Avec le tournant discret opéré par les impérialismes français et allemand, l’ONU, assemblée réactionnaire, que d’aucuns présentaient comme un recours contre l’intervention en Irak, peut désormais servir les plans américains de colonisation de l’Irak.


Il n’y a d’issue que dans le combat contre l’impérialisme


Les conséquences dramatiques de l’intervention impérialiste en Irak ne peuvent que nous amener à cette conclusion : les prolétariats d’Europe et d’Amérique ont un rôle décisif à jouer contre la colonisation de l’Irak, le massacre du peuple palestinien, la soumission progressive de l’ensemble de cette région du monde aux intérêts impérialistes. En outre, chaque coup porté aux peuples d’Irak, de Palestine, constitue en définitive un coup porté aux travailleurs des pays occidentaux. C’est au compte d’une même logique – celle du maintien et de l’élévation du taux de profit des grands capitalistes – que sont organisés plans de pillage impérialistes, et offensive contre les acquis sociaux en France. Mais la situation intolérable qui est faite aux peuples d’Irak et au peuple palestinien est aussi l’expression la plus extrême, la plus crue et la plus éloquente de l’alternative posée par le mode de production capitaliste : socialisme ou barbarie.

 

Face à l’offensive monstrueuse contre l’Irak et l’ensemble des peuples du Moyen-Orient, du Proche-orient, de l’Asie Centrale, le coup le plus sérieux qui ait jamais été porté contre les troupes impérialistes est venu de la mobilisation des travailleurs espagnols, chassant Aznar et son gouvernement, se saisissant pour cela du vote pour le PSOE, imposant de fait le retrait des troupes espagnoles d’Irak. C’est de cet enseignement de la lutte des classes que propose de s’inspirer notre Cercle.

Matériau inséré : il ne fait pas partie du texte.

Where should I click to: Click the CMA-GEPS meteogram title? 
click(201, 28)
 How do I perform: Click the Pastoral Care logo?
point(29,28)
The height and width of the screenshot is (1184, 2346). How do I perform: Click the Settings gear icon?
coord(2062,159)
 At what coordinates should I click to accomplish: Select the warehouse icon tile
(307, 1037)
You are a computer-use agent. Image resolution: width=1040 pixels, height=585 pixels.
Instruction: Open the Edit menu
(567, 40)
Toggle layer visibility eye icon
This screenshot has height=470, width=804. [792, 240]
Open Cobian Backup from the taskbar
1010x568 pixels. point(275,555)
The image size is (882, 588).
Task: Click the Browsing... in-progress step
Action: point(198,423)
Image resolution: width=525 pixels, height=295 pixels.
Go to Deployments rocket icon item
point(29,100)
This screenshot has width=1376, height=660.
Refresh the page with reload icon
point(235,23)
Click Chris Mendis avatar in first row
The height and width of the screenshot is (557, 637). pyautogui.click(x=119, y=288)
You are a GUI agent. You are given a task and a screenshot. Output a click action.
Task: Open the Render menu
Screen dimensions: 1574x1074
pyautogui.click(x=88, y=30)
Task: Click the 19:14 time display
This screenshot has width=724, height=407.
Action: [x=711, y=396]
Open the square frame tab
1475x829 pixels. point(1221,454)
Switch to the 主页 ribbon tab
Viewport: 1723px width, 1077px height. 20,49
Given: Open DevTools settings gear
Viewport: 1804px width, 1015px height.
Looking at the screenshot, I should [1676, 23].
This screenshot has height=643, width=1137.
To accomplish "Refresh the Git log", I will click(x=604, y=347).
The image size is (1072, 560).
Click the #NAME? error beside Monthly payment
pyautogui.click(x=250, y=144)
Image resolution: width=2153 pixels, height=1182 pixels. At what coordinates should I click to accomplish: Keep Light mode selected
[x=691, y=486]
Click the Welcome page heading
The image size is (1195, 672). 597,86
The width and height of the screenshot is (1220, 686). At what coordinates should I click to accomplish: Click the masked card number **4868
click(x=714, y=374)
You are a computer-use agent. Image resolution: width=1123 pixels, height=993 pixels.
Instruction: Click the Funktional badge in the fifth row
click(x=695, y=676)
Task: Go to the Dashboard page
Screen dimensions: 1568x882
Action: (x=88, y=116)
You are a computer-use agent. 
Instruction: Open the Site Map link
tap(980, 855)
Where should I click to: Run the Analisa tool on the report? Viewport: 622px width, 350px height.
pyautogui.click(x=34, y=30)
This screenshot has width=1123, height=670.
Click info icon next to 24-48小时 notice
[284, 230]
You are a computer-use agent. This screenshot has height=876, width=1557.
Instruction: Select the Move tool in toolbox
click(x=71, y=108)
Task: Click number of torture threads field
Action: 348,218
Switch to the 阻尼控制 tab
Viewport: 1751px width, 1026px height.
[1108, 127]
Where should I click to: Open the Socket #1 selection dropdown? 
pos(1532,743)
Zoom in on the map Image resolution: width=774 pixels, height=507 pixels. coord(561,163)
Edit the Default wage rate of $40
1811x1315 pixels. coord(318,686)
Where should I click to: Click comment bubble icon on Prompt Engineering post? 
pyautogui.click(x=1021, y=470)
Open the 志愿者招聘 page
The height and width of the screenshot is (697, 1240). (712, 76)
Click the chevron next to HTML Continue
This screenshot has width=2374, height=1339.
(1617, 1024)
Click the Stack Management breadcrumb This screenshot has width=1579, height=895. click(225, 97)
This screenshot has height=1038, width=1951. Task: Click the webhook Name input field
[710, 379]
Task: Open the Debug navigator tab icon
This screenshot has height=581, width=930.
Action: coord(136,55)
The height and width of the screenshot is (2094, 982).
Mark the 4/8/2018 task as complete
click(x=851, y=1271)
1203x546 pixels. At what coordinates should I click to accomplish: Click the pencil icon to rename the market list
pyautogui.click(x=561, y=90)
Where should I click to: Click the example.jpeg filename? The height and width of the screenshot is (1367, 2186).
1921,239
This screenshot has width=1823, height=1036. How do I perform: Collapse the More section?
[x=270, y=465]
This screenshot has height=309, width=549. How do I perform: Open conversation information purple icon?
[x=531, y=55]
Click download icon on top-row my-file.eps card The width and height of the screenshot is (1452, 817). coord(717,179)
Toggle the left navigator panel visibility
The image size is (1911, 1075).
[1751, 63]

Combattre, en France, contre la colonisation de l’Irak, exige d’en finir avec la politique de subordination à Chirac, de suppliques à l’ONU qui est le credo des appareils du mouvement ouvrier : comme ils participent servilement à toute «concertation» sur le terrain de la politique gouvernementale en France, ils s’adaptent lamentablement à la politique étrangère de l’impérialisme français. Il faut les entendre entonner le chœur de « la cohésion nationale derrière notre diplomatie», à savoir derrière Chirac et ses tractations secrètes, au nom de la libération de ces deux otages qui les émeuvent plus que les tueries quotidiennes d’irakiens par centaines.

 

Combattre la colonisation de l’Irak exige au contraire de combattre les «résolutions» réactionnaires de l’ONU soutenues par Chirac ; elles exigent de combattre la politique de l’impérialisme français et le gouvernement Raffarin, ce qui commence par rompre avec lui. Dans ce sens, nous estimons nécessaire d’intervenir, partout où cela est possible, pour exiger des dirigeants du PS, du PCF, de la CGT, de FO, de la FSU et de l’UNEF, qu’ils se prononcent : contre la résolution 1546 de l’ONU ; contre l’encadrement apporté par le gouvernement Chirac-Raffarin, via l’OTAN, à la formation des troupes d’Allaoui, pour le retrait immédiat et inconditionnel des troupes d’occupation.